▸ Aufgaben:
A – Erkläre mit Bezug auf die Stellungnahme zum Trennungsunterhalt in ein bis drei Sätzen, warum man den anderen Ehegatten unter Fristsetzung zur Auskunft über seine Einkünfte auffordern sollte.
B – Führe die Stellungnahme zum Trennungsunterhalt nach ihrem letzten Satz weiter.

▸ Text:
╭──

Sehr geehrte Fragestellerin,
zu Ihrer Anfrage nehme ich wie folgt Stellung:
1.
Ab dem Zeitpunkt der Trennung steht dem Ehegatten, der das geringere Einkommen erzielt, Trennungsunterhalt zu.
Zu beachten ist, dass Unterhalt für die Vergangenheit jedoch nicht verlangt und rechtlich durchgesetzt werden kann. D.h., wenn Sie zum Beispiel ein halbes Jahr getrennt leben, bisher aber keinen Trennungsunterhalt geltend gemacht haben, kann für das vergangene halbe Jahr kein Trennungsunterhalt verlangt werden.
Deshalb ist es wichtig, den anderen Ehegatten, von dem Unterhalt begehrt wird, unter Fristsetzung aufzufordern, Auskunft über seine Einkünfte zu erteilen und diese Auskünfte zu belegen (zum Beispiel durch Gehaltsabrechnungen). Durch die Fristsetzung gerät der andere Ehegatte in Verzug, d.h., ab dem Monat, ab dem die Frist zur Auskunftserteilung gesetzt worden ist, kann vom Grundsatz her gesehen Unterhalt verlangt werden.
Die Auskunftserteilung ist auch weiterhin von Bedeutung, weil die genauen Einkünfte die Grundlage einer Unterhaltsberechnung sind.
Ihre Rechtsanwältin hat also vollkommen korrekt gehandelt, wenn sie Ihren Ehemann außergerichtlich aufgefordert hat, Auskunft über seine Einkünfte zu erteilen oder, sofern die Einkünfte bekannt gewesen sind, Unterhalt zu zahlen.
2.
Für die Berechnung des Trennungsunterhalts kommt es auf die Einkünfte der letzten zwölf Monate an. Aus den Einkünften der letzten zwölf Monate kann man das durchschnittliche monatliche Nettoeinkommen errechnen. Das gilt sowohl für Ihren Ehemann als auch für Sie.
3.
Aus Ihrer Sachverhaltsschilderung lässt sich nicht exakt feststellen, was Ihr Ehemann und was Sie in den letzten zwölf Monaten verdient haben.
Sie geben Ihr Gehalt für 2019 mit 1.400 € netto pro Monat an. Als Ihr Ehemann die Scheidung beantragt hatte, belief sich Ihr Gehalt auf monatlich 2.000 € netto. Das war im Mai 2020. Ich vermute, dass Sie den Betrag von 2.000 € ab Januar 2020 erzielt haben. Ab wann sie 2.333 € netto verdient haben, ergibt sich allerdings aus der Sachverhaltsschilderung nicht.
Wichtig wäre es auch zu wissen, wann, d.h. in welchem Monat, Ihre Rechtsanwältin Ihren Ehemann aufgefordert hatte, Auskunft über seine Einkünfte zu erteilen bzw. Trennungsunterhalt zu zahlen.
Was Sie eventuell im nächsten Jahr verdienen können, ist derzeit für die Unterhaltsberechnung ohne Bedeutung.
Ihr Ehemann hat im Jahr 2019 2.000 € verdient. In Ihrer Sachverhaltsschilderung geben Sie an, er verdiene 2.500 € netto. Hier müsste man wissen, ab wann der Betrag von 2.500 € verdient wird.

╰──

▸ Gegebene Daten:
╭──

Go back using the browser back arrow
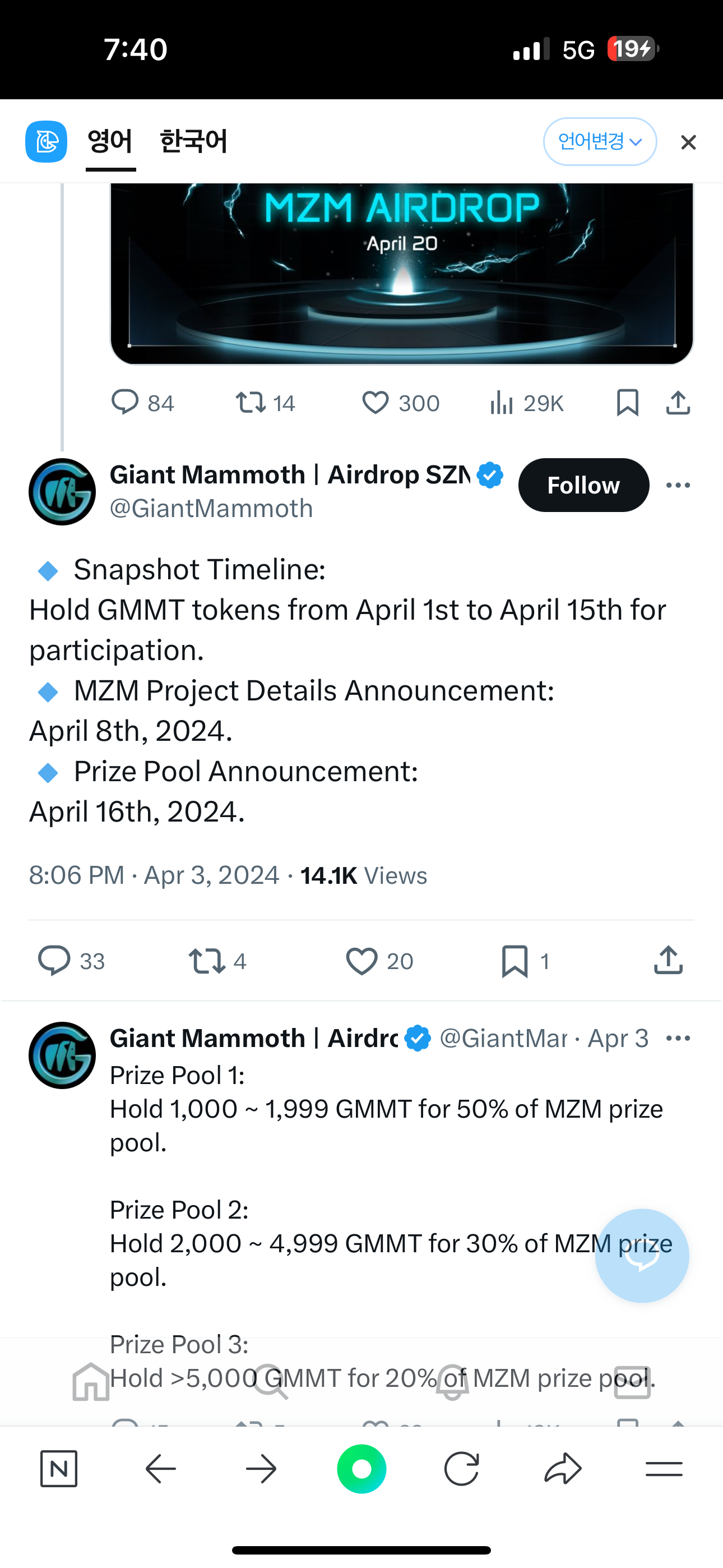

╰──

▸ Antworten:
A – Unterhalt für die Vergangenheit kann nicht verlangt werden. Erst die Fristsetzung bringt den anderen Ehegatten in Verzug, sodass grundsätzlich ab dem Monat der Fristsetzung Unterhalt gefordert werden kann. Außerdem bilden die genauen Einkünfte die Grundlage der Unterhaltsberechnung.

B –
Da sich die Einkünfte aus Ihrer Schilderung nicht monatsgenau ergeben, kann man nur eine ungefähre Berechnung aufstellen, der fiktive Annahmen zu Grunde liegen. Das macht natürlich keinen Sinn.
Ihre Rechtsanwältin wird aber die genauen Zahlen kennen und anhand der Zahlen auch sagen können, ob Ihnen Trennungsunterhalt zusteht.
Lege ich - beispielhaft - die Einkünfte aus dem Jahr 2019 zu Grunde, haben Sie 600 € weniger verdient als Ihr Ehemann. Dabei sind berufsbedingte Aufwendungen, wie Fahrtkosten usw. oder Schulden und sonstige absetzbare Aufwendungen unberücksichtigt, weil Sie hierzu keine Angaben machen.
Legt man die Differenz der Einkünfte von 600 € zu Grunde, stehen Ihnen hier von 3/7 als Aufstockungsunterhalt zu, das sind pro Monat 257 €.
Die Einkommenssituation hat sich im Jahr 2020 allerdings geändert. Sowohl Sie als auch Ihr Ehemann erzielen höhere Einkünfte.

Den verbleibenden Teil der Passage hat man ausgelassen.